The task calls for the lines below from the line with "Click the green checkmark Select icon" to the line with "449x281 pixels.", both ends included, copied exactly, without any pictures.

- **Data to use**
______________________________

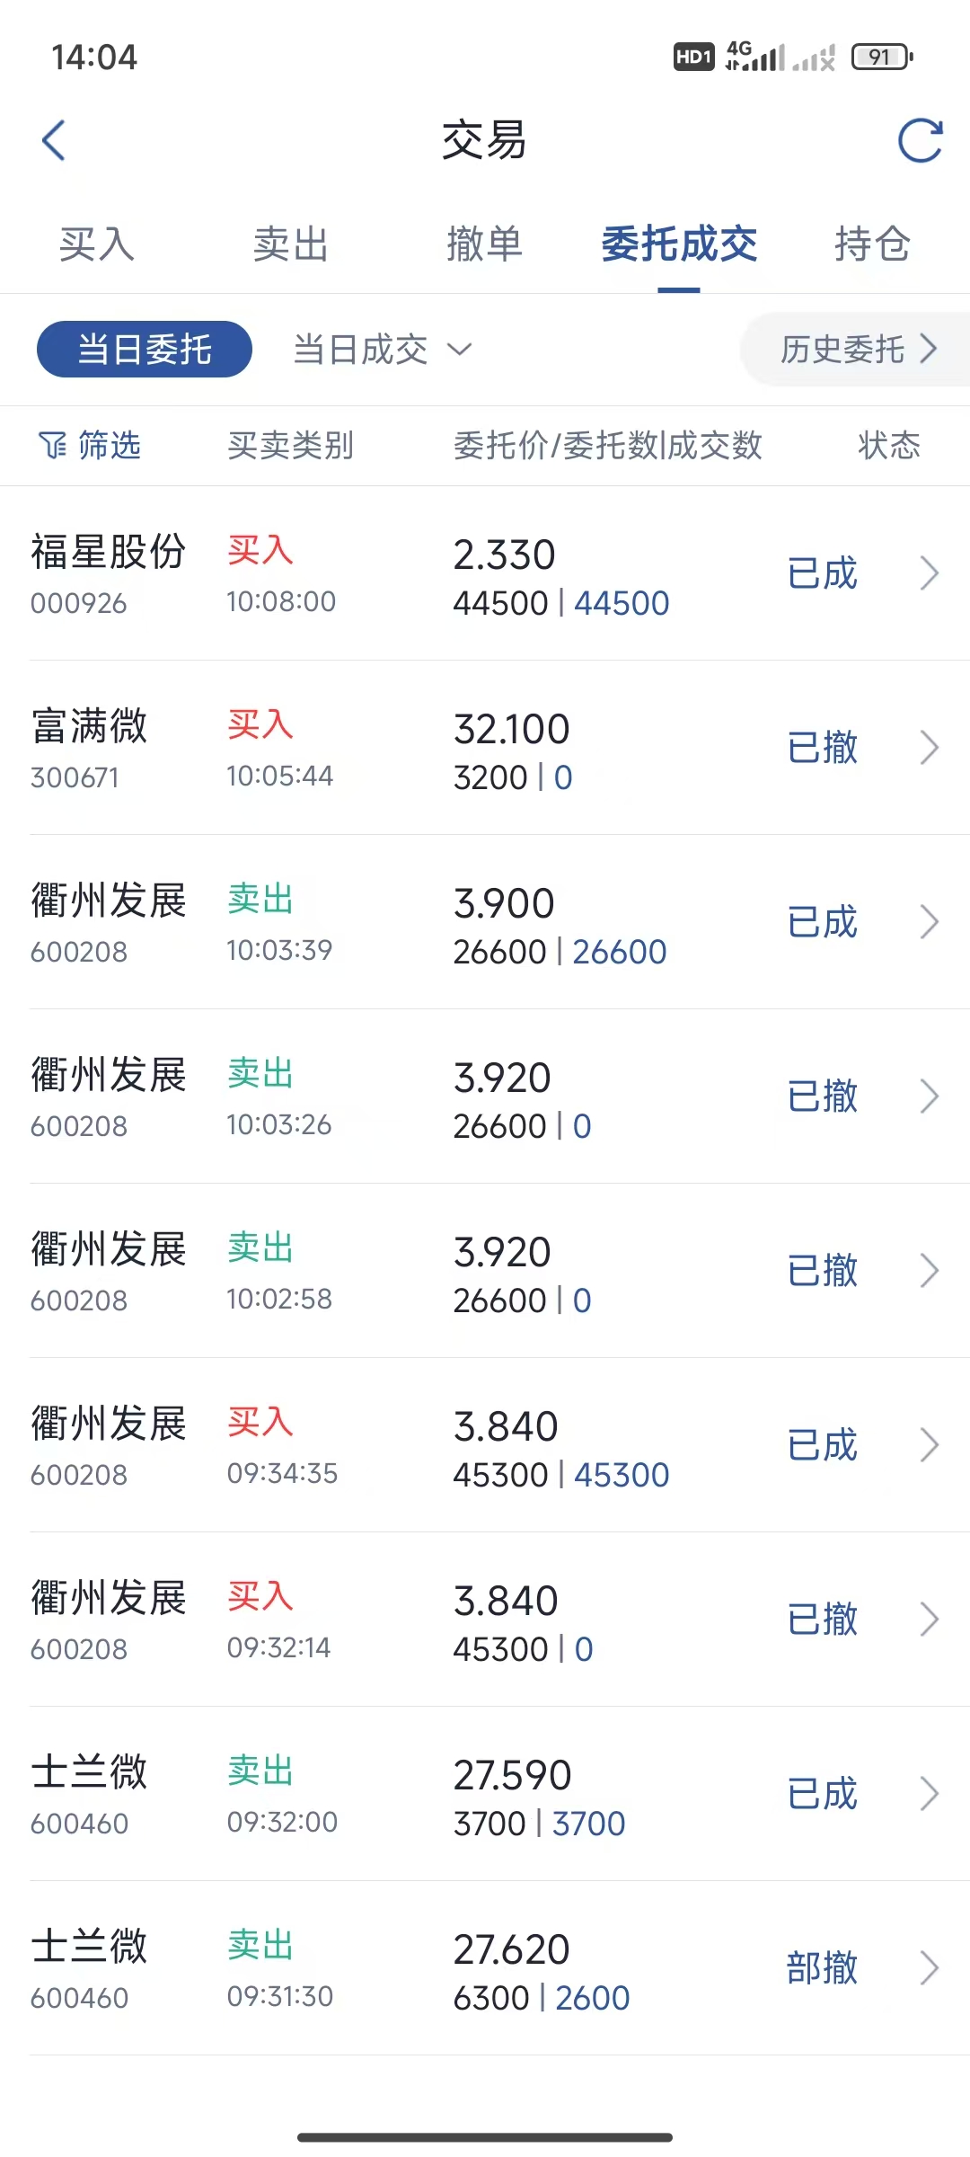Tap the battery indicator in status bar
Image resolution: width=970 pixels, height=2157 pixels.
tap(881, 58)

______________________________

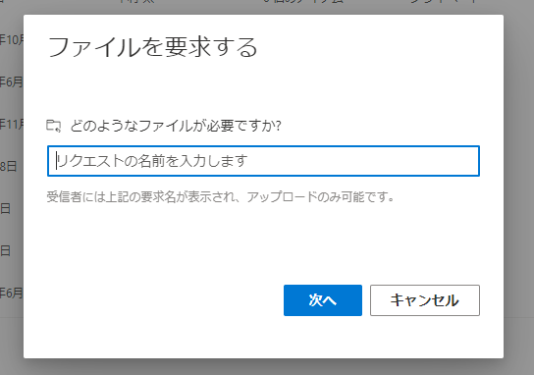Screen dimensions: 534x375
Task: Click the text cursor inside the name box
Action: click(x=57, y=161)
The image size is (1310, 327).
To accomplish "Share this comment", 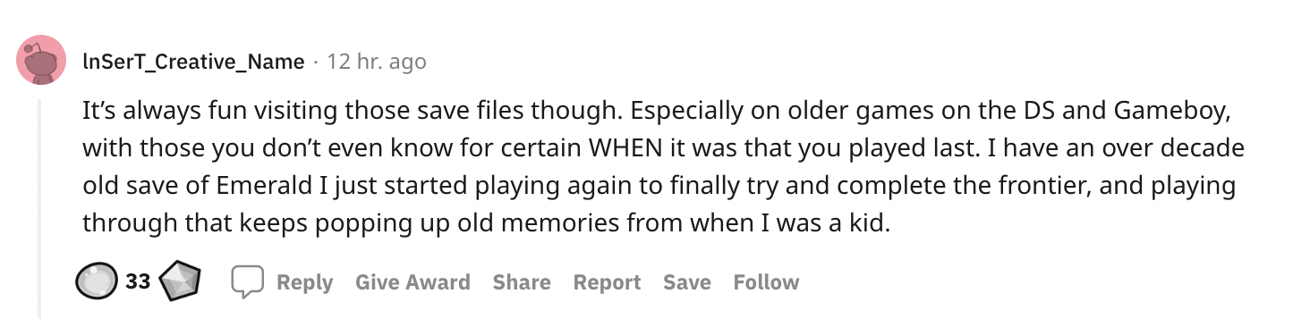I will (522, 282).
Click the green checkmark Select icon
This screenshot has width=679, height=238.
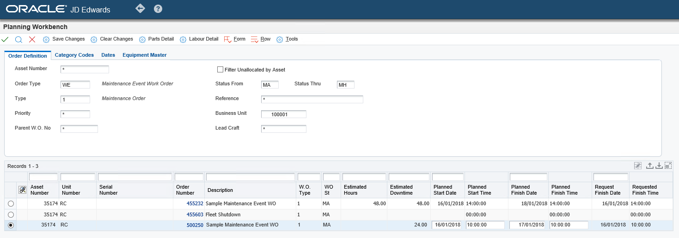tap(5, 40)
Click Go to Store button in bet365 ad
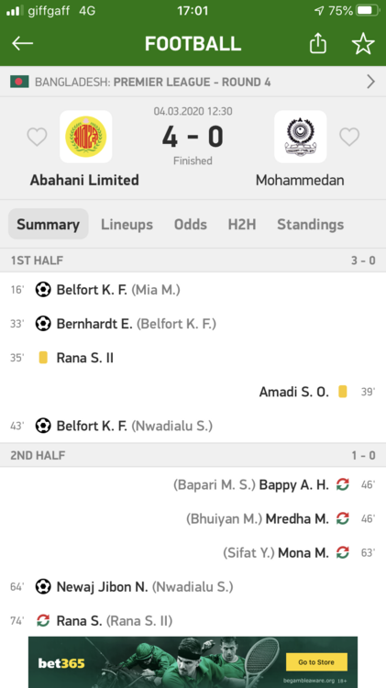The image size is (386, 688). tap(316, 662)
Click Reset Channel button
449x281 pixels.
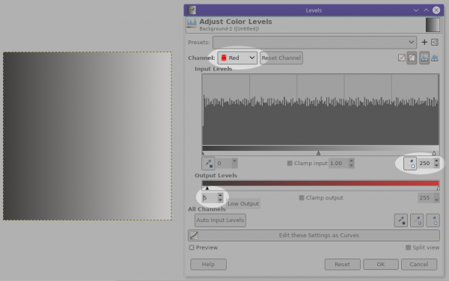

______________________________

- **Worked solution**
Click the green checkmark Select icon
This screenshot has width=679, height=238.
tap(5, 40)
Click Go to Store button in bet365 ad
The image size is (386, 688). tap(316, 662)
Click Reset Channel button
449x281 pixels.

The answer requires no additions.